CitectVBA Programming Reference > Understanding CitectVBA Language Basics > Date and Time Handling > Dates in Databases Using Different Calendars

Dates in Databases Using Different Calendars

If you use an existing database with date references of a different calendar type than your current operation system locality settings, CitectVBA could report a variety of errors or perform in an unexpected manner at runtime. For example, if you have used Hijri Calendar dates in your database, a syntax error message will occur if CitectVBA makes reference to Gregorian dates that are invalid Hijri dates (for example, the 31st of any month will produce a syntax error because no Hijri month has 31 days).

UNINTENDED EQUIPMENT OPERATION

Always confirm that calendar types in existing databases are compatible with the locality (regional and language) options of the operating system.

Failure to follow these instructions can result in death, serious injury, or equipment damage.

To avoid problems of this sort, all date references in an external database should be based on the Gregorian Calendar, or the database tables can be exported to text files before use in CitectSCADA. Dates in Microsoft Access database tables exported as text files are always stored as Gregorian values.
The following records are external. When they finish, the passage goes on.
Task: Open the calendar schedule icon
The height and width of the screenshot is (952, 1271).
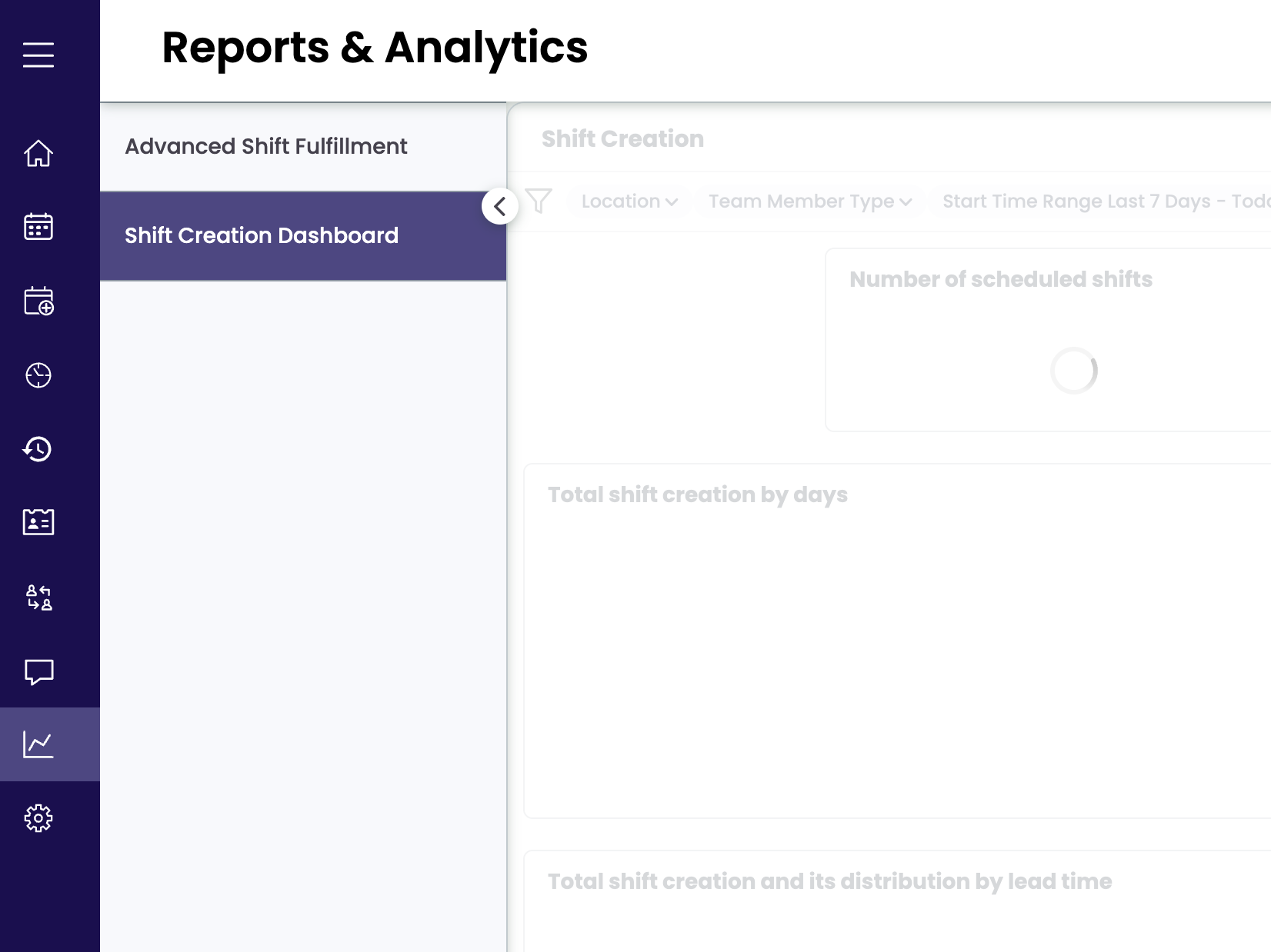Action: tap(38, 227)
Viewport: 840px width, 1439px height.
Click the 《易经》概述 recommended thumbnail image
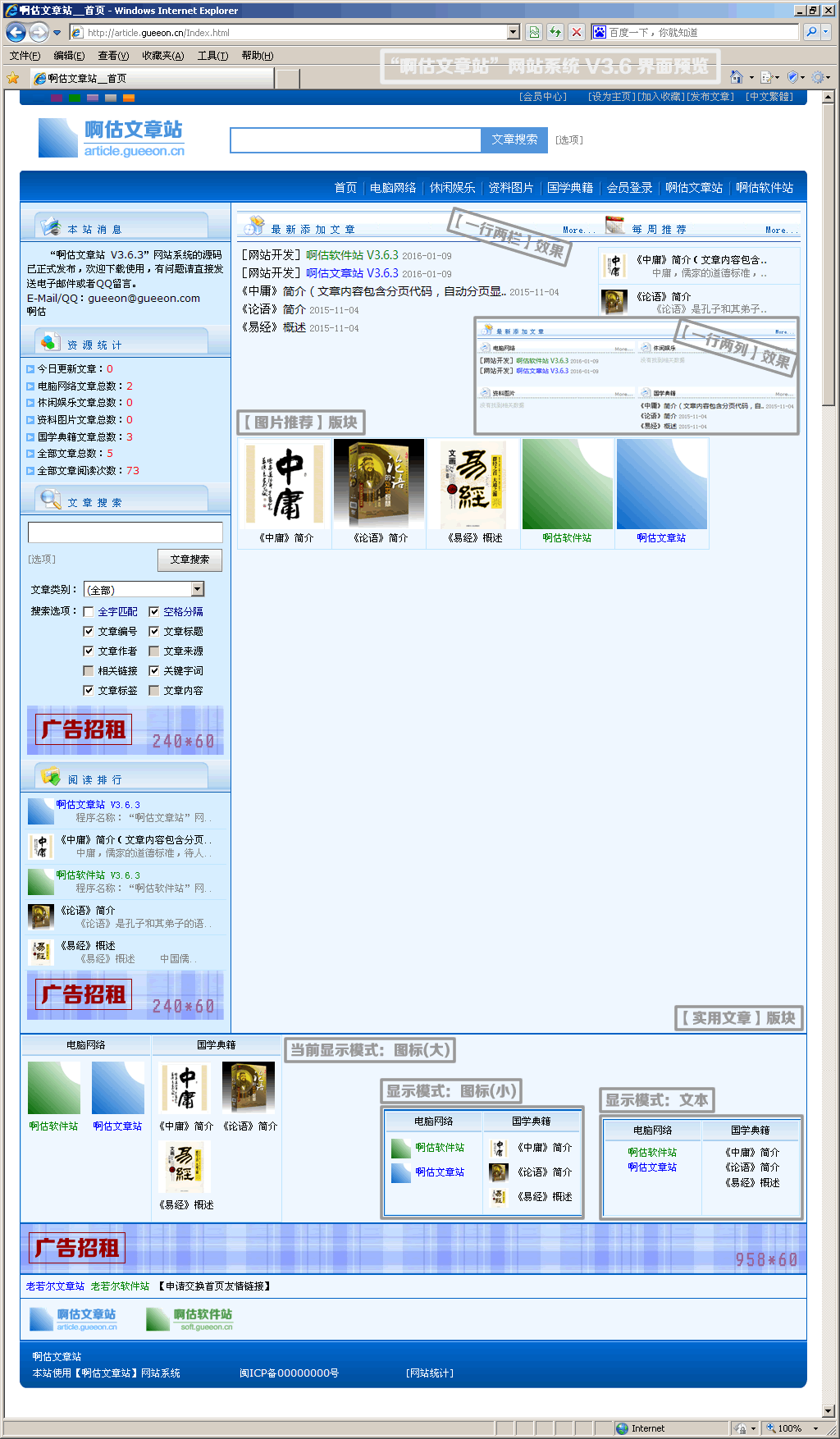click(x=473, y=485)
If the database calendar is set to Hijri for example, automatic Hijri to Gregorian conversion is performed during the export process.

You can't set a database calendar programmatically using CitectVBA.

Note: When you want to use characters for Baltic, Central European, Cyrillic, Greek, Turkish, and Asian languages, or right-to-left languages (Arabic, Hebrew, Farsi, and Urdu) the operating system would need to have the corresponding language version of Windows, or have installed system support for that language.